The two Koreas will face a set of tricky issues, including the maritime demarcation line, in their first general-grade military meeting in more than a decade to be held next week, observers here said Monday.

The talks are set to take place on June 14 in Tongilgak, a North Korean-controlled building in the truce village of Panmunjom, in line with the April 27 inter-Korean summit declaration that calls for joint efforts to alleviate military tensions and “practically eliminate the danger of war.”

The military talks, initially slated for May, were postponed, as Pyongyang abruptly canceled bilateral high-level talks in protest of annual South Korea-U.S. air force drills.

At the military talks, the two sides are expected to touch first on less sensitive issues, such as restoring a military communication line, holding defense talks on a regular basis and establishing a hotline between their top commanders.

But they could also exchange views on thorny issues, such as turning the Northern Limit Line (NLL), a de facto sea border, into a maritime peace zone and transforming the heavily fortified demilitarized zone (DMZ) into a peace zone.

During the Panmunjom summit in April, South Korean President Moon Jae-in and North Korean leader Kim Jong-un agreed to work together to address the knotty issues surrounding the NLL and DMZ.

The NLL has long been a thorn in the two Koreas’ ties, as Pyongyang has disputed it by arguing that it was drawn unilaterally by the U.S.-led United Nations Command (UNC) after the end of the 1950-53 Korean War.
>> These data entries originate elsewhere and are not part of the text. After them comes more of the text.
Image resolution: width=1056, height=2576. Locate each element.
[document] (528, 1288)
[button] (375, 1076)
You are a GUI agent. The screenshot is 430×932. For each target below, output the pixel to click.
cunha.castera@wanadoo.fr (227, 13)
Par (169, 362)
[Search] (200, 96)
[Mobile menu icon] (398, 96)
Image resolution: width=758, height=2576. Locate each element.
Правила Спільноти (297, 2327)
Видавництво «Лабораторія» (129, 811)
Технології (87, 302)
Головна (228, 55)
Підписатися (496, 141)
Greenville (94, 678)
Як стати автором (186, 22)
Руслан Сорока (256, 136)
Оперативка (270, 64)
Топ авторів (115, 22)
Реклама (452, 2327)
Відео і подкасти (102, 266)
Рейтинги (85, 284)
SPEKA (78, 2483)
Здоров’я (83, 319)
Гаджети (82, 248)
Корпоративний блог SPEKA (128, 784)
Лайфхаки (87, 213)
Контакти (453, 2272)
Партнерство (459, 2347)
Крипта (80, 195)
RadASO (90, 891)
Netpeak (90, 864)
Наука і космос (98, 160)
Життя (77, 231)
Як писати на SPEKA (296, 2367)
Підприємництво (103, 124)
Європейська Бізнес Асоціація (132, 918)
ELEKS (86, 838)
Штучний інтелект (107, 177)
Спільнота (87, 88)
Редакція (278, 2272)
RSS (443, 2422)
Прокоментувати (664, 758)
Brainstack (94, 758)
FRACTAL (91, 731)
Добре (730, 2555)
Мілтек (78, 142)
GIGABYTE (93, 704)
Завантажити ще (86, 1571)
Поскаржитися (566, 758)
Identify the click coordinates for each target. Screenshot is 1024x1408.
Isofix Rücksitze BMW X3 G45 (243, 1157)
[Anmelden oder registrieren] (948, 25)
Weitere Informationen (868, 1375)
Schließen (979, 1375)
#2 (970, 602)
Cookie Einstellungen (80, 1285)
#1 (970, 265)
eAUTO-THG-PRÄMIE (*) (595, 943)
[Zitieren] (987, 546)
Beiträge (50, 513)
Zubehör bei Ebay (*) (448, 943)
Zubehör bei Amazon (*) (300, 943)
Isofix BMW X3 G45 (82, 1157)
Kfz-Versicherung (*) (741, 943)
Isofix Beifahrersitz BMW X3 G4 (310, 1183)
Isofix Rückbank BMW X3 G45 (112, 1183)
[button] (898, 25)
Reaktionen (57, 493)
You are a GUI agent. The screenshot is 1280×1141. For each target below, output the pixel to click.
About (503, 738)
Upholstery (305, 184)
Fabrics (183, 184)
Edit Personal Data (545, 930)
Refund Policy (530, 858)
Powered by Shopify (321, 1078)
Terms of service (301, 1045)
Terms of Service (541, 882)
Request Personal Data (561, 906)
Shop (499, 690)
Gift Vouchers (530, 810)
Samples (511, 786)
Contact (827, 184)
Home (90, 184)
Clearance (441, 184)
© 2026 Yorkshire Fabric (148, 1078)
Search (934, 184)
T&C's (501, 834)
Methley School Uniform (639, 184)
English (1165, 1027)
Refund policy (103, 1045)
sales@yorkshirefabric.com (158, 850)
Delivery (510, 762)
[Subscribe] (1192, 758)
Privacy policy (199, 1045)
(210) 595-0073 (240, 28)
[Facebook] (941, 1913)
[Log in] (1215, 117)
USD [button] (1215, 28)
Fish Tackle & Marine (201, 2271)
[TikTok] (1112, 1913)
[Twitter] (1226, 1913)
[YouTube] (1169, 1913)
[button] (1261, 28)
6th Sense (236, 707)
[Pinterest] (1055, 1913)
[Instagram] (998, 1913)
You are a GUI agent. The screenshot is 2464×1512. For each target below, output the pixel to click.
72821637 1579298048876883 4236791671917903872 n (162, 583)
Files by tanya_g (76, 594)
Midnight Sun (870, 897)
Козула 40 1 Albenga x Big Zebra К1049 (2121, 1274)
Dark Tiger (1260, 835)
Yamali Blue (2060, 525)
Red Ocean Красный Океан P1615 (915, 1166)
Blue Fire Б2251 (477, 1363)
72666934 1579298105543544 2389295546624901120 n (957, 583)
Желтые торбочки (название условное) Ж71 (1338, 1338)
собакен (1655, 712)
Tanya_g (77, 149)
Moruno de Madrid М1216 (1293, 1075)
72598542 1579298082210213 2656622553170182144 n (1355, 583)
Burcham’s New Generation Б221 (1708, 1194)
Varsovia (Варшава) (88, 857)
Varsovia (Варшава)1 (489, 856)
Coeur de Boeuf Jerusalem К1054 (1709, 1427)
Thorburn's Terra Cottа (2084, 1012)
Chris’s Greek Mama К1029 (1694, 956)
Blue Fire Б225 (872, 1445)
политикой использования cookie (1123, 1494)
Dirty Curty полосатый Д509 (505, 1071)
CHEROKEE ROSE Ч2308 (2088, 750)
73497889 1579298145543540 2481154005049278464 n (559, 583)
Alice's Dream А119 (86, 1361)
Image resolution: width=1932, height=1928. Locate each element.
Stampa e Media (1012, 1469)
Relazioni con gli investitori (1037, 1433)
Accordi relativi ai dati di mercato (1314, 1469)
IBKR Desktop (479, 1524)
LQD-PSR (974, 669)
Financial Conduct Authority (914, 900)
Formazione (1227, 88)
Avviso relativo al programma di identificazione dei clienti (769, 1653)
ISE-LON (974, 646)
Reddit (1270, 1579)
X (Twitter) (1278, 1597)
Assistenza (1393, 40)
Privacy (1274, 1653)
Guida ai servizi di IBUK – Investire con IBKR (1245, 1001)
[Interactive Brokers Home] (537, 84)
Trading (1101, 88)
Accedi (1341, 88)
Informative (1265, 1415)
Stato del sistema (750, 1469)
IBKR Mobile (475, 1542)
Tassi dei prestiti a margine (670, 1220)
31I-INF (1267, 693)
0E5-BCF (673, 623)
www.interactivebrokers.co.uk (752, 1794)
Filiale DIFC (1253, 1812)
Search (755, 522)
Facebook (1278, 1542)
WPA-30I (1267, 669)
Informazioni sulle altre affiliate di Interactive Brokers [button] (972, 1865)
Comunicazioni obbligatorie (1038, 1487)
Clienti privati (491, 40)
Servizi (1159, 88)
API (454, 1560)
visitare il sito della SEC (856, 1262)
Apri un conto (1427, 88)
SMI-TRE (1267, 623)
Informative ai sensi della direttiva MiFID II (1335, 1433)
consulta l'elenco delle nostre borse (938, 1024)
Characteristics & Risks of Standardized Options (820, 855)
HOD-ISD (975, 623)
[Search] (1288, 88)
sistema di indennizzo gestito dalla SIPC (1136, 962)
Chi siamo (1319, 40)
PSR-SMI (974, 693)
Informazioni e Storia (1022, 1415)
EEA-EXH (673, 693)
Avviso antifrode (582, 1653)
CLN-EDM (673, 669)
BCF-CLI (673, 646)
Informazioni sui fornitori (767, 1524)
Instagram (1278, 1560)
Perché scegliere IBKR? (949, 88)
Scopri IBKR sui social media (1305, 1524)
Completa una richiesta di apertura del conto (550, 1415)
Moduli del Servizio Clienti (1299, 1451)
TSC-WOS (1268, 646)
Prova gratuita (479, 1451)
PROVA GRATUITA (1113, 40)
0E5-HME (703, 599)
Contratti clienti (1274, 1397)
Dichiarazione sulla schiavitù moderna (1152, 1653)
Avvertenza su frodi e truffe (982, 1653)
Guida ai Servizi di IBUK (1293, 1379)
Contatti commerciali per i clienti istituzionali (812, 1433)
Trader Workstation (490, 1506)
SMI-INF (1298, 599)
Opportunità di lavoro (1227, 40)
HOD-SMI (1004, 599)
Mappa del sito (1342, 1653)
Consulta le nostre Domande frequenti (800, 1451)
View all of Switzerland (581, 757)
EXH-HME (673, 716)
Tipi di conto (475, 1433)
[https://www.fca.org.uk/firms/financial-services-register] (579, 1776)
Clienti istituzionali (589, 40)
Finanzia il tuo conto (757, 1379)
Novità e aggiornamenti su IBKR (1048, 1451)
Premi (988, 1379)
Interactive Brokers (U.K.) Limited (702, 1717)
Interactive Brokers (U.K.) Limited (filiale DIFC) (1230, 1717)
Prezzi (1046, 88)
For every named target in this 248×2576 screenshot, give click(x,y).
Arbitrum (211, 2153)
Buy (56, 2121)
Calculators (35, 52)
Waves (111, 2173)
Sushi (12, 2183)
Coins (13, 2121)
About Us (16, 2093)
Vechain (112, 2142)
The North has claimed that the line should be redrawn further south.

During the two-year armistice negotiations, the UNC and the communist side agreed on the land demarcation line, but they failed to reach a consensus over the maritime demarcation.

At the time, the two sides remained poles apart over the scope of territorial waters. The UNC stuck to the international standard of a territorial sea limit of three nautical miles so as to put the five western border islands, including Yeonpyeong Island, under its control. The North, at the time, claimed a 12-nautical-mile limit from its coastline.

Then UNC Commander Mark W. Clark drew the Northern Boundary Line in the East Sea in August 1953 by extending the land demarcation line to limit the operational areas of UNC air and naval forces with an aim to prevent needless conflict and stably manage the armistice.

For the same purpose, the commander established the Northern Patrol Limit Line in the West Sea in line with the three-nautical-mile standard. In 1997, names of the two lines were unified into the Northern Limit Line.

Since the early 1970s, Pyongyang has challenged the NLL through surprise crossings or naval attacks, turning the waters near the NLL into a major flashpoint. The dispute continued despite a 1992 agreement that until a “nonaggression maritime boundary” is fixed, the two sides will regard the area, which has been managed by each other’s military, as a zone of nonaggression.

In next week’s military talks, the two sides are expected to spar over how to designate a maritime peace zone involving the NLL.

The issue of turning the DMZ into a peace zone is another challenge.

Some observers have raised the possibility that the two militaries could discuss reducing or withdrawing some military equipment or guard posts in the buffer zone, as part of efforts to prevent accidental clashes and reduce border tensions.

The general-level inter-Korean talks were last held in December 2007.